189 Misc. 2d 784, 735 N.Y.S.2d 374, 2001 N.Y. Misc. LEXIS 703
CourtNew York Supreme Court
DecidedDecember 24, 2001
StatusPublished

This text of 189 Misc. 2d 784 (Otis Marshall Farms, Inc. v. Snyder Construction Co.) is published on Counsel Stack Legal Research, covering New York Supreme Court primary law. Counsel Stack provides free access to over 12 million legal documents including statutes, case law, regulations, and constitutions.

Bluebook
Otis Marshall Farms, Inc. v. Snyder Construction Co., 189 Misc. 2d 784, 735 N.Y.S.2d 374, 2001 N.Y. Misc. LEXIS 703 (N.Y. Super. Ct. 2001).

Opinion

OPINION OF THE COURT

William F. O’Brien, III, J.

In this action pursuant to article 15 of the RPAPL to compel the determination of claims to real property, plaintiff, Otis Marshall Farms, Inc., presently seeks summary judgment on the first cause of action in its complaint. The cause of action states that an agreement created in November of 1960 between defendant, Snyder Construction Co., and Curtis and Wava Roher allowing defendant to take gravel from a parcel of land owned at the time by the Rohers and subsequently transferred to plaintiff, subject to said agreement, violates EPTL 9-1.1 (a), which is the codification of the common-law Rule against Perpetuities. Defendant contends that its interest in plaintiff’s land does not fall within the purview of EPTL 9-1.1 (a) and that the agreement should remain undisturbed.

Statement of Facts

Defendant obtained by deeded grant dated November 1, 1960, an exclusive right to “take, dig and remove gravel, topsoil and earth” from a parcel of land owned by Curtis and Wava Roher. The terms stated in the deed required defendant to make biannual payments of $500 to the Rohers and specified that the lease terms would continue so long as defendant was able to mine quantities of gravel sufficient to satisfy either New York State standards or defendant’s specifications.

On June 25, 1980, the Rohers deeded their interest in the entire farm to plaintiff. The deed expressly provided that the sale was subject to defendant’s right to take gravel from the portion of the farm’s land lying west of the main bam and also reserved a life use for the Rohers of a dwelling house on the property.

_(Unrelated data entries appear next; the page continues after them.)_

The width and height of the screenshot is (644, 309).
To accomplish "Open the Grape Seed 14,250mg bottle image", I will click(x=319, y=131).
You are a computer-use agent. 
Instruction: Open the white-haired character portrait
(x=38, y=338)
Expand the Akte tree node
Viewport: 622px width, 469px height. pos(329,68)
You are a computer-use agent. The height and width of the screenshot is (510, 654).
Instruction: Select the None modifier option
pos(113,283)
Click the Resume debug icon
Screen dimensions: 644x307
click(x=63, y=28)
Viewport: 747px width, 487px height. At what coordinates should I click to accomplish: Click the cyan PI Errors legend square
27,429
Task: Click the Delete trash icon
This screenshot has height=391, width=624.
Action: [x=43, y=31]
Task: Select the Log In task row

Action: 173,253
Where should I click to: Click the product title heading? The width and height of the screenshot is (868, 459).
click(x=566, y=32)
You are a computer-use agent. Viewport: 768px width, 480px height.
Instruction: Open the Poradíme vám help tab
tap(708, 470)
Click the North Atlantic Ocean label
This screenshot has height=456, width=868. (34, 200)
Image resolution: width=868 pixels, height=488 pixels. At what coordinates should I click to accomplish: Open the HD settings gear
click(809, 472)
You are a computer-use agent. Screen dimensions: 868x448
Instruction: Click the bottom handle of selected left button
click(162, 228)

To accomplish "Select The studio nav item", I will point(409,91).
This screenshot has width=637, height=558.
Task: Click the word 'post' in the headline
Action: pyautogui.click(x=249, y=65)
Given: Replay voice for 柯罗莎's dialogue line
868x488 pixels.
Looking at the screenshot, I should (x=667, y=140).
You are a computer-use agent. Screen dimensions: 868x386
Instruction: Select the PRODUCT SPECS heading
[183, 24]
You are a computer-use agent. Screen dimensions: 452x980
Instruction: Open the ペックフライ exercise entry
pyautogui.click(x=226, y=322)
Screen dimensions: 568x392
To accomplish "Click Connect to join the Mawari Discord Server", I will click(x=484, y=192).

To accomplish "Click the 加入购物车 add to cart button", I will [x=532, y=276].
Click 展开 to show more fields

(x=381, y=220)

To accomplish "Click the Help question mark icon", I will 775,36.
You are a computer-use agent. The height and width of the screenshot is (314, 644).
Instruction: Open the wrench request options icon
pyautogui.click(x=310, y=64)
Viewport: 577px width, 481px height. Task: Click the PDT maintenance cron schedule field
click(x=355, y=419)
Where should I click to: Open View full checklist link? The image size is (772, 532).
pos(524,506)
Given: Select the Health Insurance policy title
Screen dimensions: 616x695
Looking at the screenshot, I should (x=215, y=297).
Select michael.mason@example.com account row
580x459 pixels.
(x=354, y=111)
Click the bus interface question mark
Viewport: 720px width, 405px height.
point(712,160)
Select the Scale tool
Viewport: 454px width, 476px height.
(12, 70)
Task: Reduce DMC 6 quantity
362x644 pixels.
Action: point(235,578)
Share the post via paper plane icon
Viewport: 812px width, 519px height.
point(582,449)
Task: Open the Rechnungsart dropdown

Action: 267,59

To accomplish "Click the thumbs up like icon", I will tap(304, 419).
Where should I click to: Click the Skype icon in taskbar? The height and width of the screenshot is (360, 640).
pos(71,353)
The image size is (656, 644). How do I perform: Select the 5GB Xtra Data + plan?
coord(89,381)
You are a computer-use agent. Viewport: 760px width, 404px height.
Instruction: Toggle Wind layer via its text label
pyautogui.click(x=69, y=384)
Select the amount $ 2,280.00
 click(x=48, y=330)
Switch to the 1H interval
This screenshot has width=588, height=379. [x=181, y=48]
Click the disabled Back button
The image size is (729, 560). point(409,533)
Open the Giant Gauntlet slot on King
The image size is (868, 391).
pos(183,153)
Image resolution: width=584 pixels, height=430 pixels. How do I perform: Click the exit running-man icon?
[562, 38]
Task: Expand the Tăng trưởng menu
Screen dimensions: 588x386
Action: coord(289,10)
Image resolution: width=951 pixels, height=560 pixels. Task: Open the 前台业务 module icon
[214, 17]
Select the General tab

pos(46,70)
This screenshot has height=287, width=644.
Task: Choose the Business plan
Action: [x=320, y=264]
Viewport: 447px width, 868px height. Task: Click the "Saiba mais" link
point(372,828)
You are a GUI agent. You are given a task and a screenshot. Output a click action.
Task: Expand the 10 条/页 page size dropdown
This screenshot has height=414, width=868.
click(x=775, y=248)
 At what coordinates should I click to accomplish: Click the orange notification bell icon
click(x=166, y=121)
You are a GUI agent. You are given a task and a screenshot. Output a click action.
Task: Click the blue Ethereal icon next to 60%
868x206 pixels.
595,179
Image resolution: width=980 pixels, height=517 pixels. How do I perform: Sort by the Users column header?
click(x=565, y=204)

Since the transfer of the property from the Rohers to plaintiff, the parties have coexisted in relative peace. Defendants have made payments to plaintiff under the terms of the [786]*786deeded interest, which payments were accepted by plaintiff. The present conflict appears to have developed from disputes over who may take gravel from what land on the farm, since both parties are engaged, to some degree, in the excavation business.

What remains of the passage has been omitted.